*Questions*
[a] Dans l'extrait sur le sens des nombres, à quels enfants s'adresse le logiciel La course aux nombres ?
[b] Reproduisez à l'identique le passage de l'extrait sur le sens des nombres qui va de « Malheureusement, ce trouble » jusqu'à « de 4 à 8 ans. ».

═════ Extrait de page ═════

Bien sûr, s’il peut distinguer 12 poissons de 22, il est bien plus difficile pour lui de choisir entre 12 et 13 de ses congénères. Cette capacité à discerner avec précision les quantités s’appelle l’acuité numérique.

Chez l’Homme, cette acuité se développe au cours de la petite enfance. Elle est d’ailleurs grandement facilitée par notre culture numérique. En effet, si savoir évaluer les quantités est indéniablement un plus pour survivre, nous avons développé un système numérique qui permet de précisément distinguer chaque nombre.

Grâce aux chiffres, plus de difficulté à discerner les nombres 2934 et 2935 par exemple. Chose impossible pour les animaux. Enfin, plus de difficulté, ça dépend pour qui. Vous vous rappelez que j’ai dit qu’on avait tous le sens des nombres. Et bien, ce n’est pas entièrement vrai. Comme sa cousine, la dyslexie pour les lettres, il existe bel et bien la dyscalculie pour les nombres.

Malheureusement, ce trouble est bien moins compris que la dyslexie. Toutefois, il n’en est pas moins fréquent. Imaginez la détresse de ceux qui en souffrent. Pour vous donner une idée, en voici quelques symptômes :

  • Difficultés à comprendre le concept du temps et à estimer le temps qui passe. Souvent en retard ou en avance.
  • Difficulté avec les tables de multiplication, de soustraction, d’addition, de division, en calcul mental, etc.
  • Incapacité à lire une suite de nombres, ou peut l’inverser lorsqu’il le répète, comme dire 56 pour 65.

Heureusement la recherche avance, notamment en France avec le logiciel : La course aux nombres développé par l’INSERM-CEA, que vous pouvez télécharger gratuitement et qui permet d’améliorer la condition des petits dyscalculiques de 4 à 8 ans.

Maintenant, voyons comment le sens des nombres apparaît dans notre cerveau. Grâce à l’imagerie médicale, on a pu constater que des circuits neuronaux dans les deux hémisphères s’activaient lorsqu’on manipulait des nombres. Plus fort encore, on a pu voir que les circuits étaient spécifiques à des nombres donnés. Par exemple, si vous pensez au nombre 3, des zones uniques de votre cerveau vont s’activer et ne le seront pas à l’évocation du nombre 4 par exemple.

De plus, ces neurones des nombres sont entourés de neurones liés à la représentation dans l’espace. Cette relation entre nombre et espace est fascinante. C’est elle qui nous permet réellement d’appréhender les mathématiques.

═════ Entrées répertoriées ═════

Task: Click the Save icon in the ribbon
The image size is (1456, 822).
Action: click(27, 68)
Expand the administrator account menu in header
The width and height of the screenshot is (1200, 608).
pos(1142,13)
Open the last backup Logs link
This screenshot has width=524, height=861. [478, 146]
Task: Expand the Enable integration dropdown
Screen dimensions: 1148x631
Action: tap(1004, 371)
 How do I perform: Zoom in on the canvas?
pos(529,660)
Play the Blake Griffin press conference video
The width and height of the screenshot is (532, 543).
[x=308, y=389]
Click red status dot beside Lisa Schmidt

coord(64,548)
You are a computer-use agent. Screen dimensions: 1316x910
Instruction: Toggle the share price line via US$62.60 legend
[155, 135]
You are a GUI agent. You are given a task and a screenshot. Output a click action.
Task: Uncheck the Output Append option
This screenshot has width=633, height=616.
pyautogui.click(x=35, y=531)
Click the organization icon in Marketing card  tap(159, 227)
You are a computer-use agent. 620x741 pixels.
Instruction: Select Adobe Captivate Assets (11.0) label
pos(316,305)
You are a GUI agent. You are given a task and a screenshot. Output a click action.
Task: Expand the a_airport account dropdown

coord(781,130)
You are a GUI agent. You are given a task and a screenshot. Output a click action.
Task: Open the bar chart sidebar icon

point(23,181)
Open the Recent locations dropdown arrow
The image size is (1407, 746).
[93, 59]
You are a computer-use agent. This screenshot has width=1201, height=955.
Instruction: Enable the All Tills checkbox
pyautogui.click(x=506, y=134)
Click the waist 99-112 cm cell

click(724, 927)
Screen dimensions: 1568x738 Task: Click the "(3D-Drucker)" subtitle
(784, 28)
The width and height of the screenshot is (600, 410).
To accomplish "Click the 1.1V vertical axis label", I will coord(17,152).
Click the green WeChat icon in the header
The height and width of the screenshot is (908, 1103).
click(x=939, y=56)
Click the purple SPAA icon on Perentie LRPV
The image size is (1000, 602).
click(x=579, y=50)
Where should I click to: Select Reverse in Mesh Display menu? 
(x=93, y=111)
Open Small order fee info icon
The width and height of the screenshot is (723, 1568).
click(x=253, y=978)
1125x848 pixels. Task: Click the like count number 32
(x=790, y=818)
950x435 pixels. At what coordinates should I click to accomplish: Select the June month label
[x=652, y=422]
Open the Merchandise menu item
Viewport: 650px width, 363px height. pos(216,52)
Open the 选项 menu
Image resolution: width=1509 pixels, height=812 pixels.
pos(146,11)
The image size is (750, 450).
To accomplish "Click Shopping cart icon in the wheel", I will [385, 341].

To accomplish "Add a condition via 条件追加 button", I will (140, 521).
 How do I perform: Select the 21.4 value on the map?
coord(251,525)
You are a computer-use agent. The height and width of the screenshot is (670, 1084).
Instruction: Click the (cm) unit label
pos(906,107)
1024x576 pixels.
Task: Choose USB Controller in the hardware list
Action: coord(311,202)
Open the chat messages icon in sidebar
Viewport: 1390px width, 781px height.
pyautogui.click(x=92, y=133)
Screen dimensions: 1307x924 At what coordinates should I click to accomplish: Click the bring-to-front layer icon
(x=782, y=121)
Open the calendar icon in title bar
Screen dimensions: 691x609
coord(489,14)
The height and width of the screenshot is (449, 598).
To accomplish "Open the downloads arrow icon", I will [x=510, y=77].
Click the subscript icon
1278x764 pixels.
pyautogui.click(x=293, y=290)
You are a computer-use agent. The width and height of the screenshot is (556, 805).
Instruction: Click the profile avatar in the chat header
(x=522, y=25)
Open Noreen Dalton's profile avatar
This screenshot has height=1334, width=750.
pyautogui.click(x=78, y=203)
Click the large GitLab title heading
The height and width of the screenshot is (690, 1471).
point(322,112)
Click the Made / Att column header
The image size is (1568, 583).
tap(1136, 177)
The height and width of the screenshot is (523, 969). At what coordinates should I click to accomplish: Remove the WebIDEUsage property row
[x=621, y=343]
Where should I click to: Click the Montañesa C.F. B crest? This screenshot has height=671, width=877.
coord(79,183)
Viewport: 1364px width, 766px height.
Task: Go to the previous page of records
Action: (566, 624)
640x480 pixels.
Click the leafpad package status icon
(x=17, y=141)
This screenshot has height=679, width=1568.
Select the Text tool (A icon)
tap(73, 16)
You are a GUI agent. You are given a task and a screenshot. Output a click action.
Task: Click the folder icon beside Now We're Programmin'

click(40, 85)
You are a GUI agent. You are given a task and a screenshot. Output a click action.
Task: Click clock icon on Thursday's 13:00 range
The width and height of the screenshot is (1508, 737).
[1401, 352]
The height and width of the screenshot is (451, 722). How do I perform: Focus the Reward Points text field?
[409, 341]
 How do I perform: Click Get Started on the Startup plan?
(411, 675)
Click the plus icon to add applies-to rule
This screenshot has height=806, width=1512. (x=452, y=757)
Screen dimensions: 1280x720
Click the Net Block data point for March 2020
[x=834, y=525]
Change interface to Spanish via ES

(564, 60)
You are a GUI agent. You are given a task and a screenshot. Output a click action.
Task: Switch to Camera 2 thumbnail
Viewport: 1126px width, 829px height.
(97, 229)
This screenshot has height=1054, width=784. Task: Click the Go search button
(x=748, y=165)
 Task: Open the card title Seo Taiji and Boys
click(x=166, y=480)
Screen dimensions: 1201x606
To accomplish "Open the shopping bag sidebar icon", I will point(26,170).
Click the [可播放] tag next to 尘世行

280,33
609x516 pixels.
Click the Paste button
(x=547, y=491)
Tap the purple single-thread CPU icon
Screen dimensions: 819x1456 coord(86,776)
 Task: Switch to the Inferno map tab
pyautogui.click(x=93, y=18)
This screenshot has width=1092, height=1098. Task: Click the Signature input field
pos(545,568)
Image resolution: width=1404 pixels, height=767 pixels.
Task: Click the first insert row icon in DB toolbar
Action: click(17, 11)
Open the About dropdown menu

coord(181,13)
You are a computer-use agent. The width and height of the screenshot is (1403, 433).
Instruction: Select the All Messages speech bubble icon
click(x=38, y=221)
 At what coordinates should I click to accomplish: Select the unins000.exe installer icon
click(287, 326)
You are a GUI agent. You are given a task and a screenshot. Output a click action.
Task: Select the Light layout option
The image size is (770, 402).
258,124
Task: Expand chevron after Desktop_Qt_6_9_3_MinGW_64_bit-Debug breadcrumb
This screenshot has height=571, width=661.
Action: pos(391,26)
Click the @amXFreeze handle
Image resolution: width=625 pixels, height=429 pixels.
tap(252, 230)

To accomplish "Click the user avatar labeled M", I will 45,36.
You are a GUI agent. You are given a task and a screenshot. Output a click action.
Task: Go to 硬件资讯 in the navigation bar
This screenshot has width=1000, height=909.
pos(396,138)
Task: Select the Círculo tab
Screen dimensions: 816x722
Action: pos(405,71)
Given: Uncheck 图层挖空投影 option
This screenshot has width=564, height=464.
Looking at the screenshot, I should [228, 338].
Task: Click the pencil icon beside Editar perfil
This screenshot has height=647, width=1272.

═════

*Réponses*
[a] Aux petits dyscalculiques de 4 à 8 ans.

[b]
Malheureusement, ce trouble est bien moins compris que la dyslexie. Toutefois, il n’en est pas moins fréquent. Imaginez la détresse de ceux qui en souffrent. Pour vous donner une idée, en voici quelques symptômes :

  • Difficultés à comprendre le concept du temps et à estimer le temps qui passe. Souvent en retard ou en avance.
  • Difficulté avec les tables de multiplication, de soustraction, d’addition, de division, en calcul mental, etc.
  • Incapacité à lire une suite de nombres, ou peut l’inverser lorsqu’il le répète, comme dire 56 pour 65.

Heureusement la recherche avance, notamment en France avec le logiciel : La course aux nombres développé par l’INSERM-CEA, que vous pouvez télécharger gratuitement et qui permet d’améliorer la condition des petits dyscalculiques de 4 à 8 ans.